Monday, October 12, 2009
Italian-style Beef Stew
Today it's Columbus Day, or Native Peoples Day, depending on where your politics are.
Either way, it was still a holiday.
I went to work for a couple hours and then took my kids out to a movie.
Since it was quite chilly, beef stew seemed the way to go for dinner. I bought two 1 1/2 pound packs of beef stew cubes and made beef stew two ways, this one and Japanese beef curry.
I'm teaching my girls how to cook without recipes, so I laid out the meat and asked my girls how many potatoes and carrots they thought they should have in ratio to the meat. I then asked how big they thought the potatoes and carrots should be cut, so they could stand with the big cubes of beef.
For the almost 3 lbs. of meat, they picked three potatoes and three carrots. After we cut up the veggies in medium-sized pieces, they thought there was too much potato, so we didn't use all the potato.
I'm glad they're learning to eyeball ingredients and make judgements along the way.
They learned a few more lessons, including how much aromatics (onions, garlic, etc.) they could use, the choice and ratio of liquids (beef broth, water, wine, tomato puree, etc.), and the variety of herbs and spices they could employ.
The best part of learning how to cook is being rewarded with dinner. Good job, girls!
Italian-style Beef Stew
1 1/2 lb. beef stew meat, dried and salted and peppered
1 medium onion, chopped
2 cloves garlic, minced
2 cups beef broth
3/4 cup cabernet sauvignon
1/2 a large can of whole plum tomatoes (5 of the tomatoes chopped, and 2/3 cup of the tomato juice in the can) or you can use 1 small can of chopped tomatoes.
2 medium-sized carrots, peeled and cut in medium-sized pieces
2 medium-sized potatoes, peeled and cut in medium-sized pieces
1 pack of mushrooms, cleaned and cut in halves or thirds
A few dried mushrooms, soaked in a little hot water
1/2 tsp. Italian seasoning
1 bay leaf
Heat a dutch oven over medium-high heat. Add a little oil and brown meat on all sides, making sure that there is air space all around the meat and the pan is not crowded. Cook meat in batches if necessary and set aside.

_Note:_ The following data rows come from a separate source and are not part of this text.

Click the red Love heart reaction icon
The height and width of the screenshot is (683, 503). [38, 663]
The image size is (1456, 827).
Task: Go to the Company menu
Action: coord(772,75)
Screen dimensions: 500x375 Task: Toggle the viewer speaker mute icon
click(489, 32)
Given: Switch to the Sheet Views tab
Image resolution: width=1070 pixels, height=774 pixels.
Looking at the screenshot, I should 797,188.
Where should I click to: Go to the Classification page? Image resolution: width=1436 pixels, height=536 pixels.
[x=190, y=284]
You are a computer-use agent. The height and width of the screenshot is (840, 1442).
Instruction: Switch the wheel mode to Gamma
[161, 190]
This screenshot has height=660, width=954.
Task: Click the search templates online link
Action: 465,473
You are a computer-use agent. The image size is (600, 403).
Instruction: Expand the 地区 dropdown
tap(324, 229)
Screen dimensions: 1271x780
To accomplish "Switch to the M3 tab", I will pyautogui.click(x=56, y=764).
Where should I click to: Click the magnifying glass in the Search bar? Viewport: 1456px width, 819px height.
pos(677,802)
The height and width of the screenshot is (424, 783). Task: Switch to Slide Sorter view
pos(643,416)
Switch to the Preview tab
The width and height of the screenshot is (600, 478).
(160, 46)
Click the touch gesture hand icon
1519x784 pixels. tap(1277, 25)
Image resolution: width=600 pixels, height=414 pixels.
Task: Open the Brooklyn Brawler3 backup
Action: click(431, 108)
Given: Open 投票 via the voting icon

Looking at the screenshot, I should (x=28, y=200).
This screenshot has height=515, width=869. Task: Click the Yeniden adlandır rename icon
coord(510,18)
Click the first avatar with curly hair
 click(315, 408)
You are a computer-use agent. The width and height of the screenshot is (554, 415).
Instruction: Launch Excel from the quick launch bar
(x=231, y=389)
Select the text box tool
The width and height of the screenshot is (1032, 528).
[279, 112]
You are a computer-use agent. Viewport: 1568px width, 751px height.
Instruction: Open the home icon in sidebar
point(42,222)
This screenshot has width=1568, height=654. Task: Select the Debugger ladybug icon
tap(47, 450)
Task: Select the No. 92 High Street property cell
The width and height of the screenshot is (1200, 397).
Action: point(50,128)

Turn down heat to medium, add a little more oil, and brown onions until translucent, about 5 minutes. Add garlic at the last minute of cooking.
Add back meat to the pot and add beef broth, wine and tomatoes. Keep the skillet you used to brown the meat and onions to use for the mushrooms. Bring to a simmer and cook until beef is tender, about 1 1/2 hours. (You can also do this in pressure cooker and cook the beef for 35 minutes or cook it in the oven at 350 for 1 1/2 hours).
While the beef is cooking, heat up the skillet over medium-high heat and add a little oil. Cook the mushrooms until they're browned. Salt and pepper and set aside.
When the dried mushrooms that you have been soaking in hot water have softened, cut them in small pieces. With a fine strainer, strain the mushroom water to remove any dirt and then add the chopped mushrooms back. Set aside.
When the beef is tender, add the potatoes, carrots, mushrooms and mushroom juice, and cook at a simmer until the potatoes and carrots are tender.
Adjust seasonings and serve with noodles or rice.